Church Unexpected


Dads: The gatekeepers of the family
March 16, 2011, 2:56 pm
Filed under: Nuggets

This January will mark 15 years in ministry for me. In that time there has been a constant principle that has caught my attention over and over again as I have ministered. It’s almost like the seatbelt warning on your car when you begin to drive without buckling up. You think you can ignore it but sooner or later it drives you crazy enough to click yourself into safety. The proverbial beeping I am referring to is tremendous responsibility associated with being a dad.

Most church planters spend their formative ministry years working with teenagers and I am no exception. Before I planted in March of 2009 I was a youth pastor at a Mega church in North Tampa which afforded me a snapshot into dynamics of the American family and my findings were staggering. I wasn’t engaged in any formal research but evidence was so clear that it has shaped how I pastor and lead the men in my fledgling church plant. Here are the top 3 trends that I noticed . . .

#1. The #1 factor for the spiritual condition of any home is the dad.
-being the head of the house physically and spiritually carries with it a huge responsibility and equally great fallout if that role is neglected or compromised.
-Sin issues, shame, guilt and self hatred are most often the ‘straight jackets’ the enemy uses to subdue the potential of fathers in the home.

#2. Following the breadcrumbs of rebellious teenagers almost always led me to a deadbeat dad.
-I had dozen’s of parents bring me their kids to ‘fix’ them and every time I could easily trace the issues back to the father’s neglect and spiritual emasculation.

#3. The #2 factor for the spiritual condition of any home is how unified dad is with his wife.
-Disunity in the parental landscape opens huge doors for spiritual shenanigans. The absence of mutual submission, love & communication creates a relational time-bomb that usually detonates in the behavior of the child who is always the victim.

-When mom & dad are not on the same page the result is usually kids that are out of control starving for consistent boundaries.

I don’t claim to understand spiritual authority, however there are some concrete principles that fathers could pursue to open the shutter lens of heaven’s light and get it shining in their homes.

## [What the task requires]
Rewrite the post on dads from "-I had dozen’s" to "with his wife.", replacing "wife" with "spouse".

## [Dataset excerpt]
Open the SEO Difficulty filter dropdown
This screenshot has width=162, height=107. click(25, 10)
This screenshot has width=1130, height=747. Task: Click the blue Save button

## [Output of the task]
-I had dozen’s of parents bring me their kids to ‘fix’ them and every time I could easily trace the issues back to the father’s neglect and spiritual emasculation.

#3. The #2 factor for the spiritual condition of any home is how unified dad is with his spouse.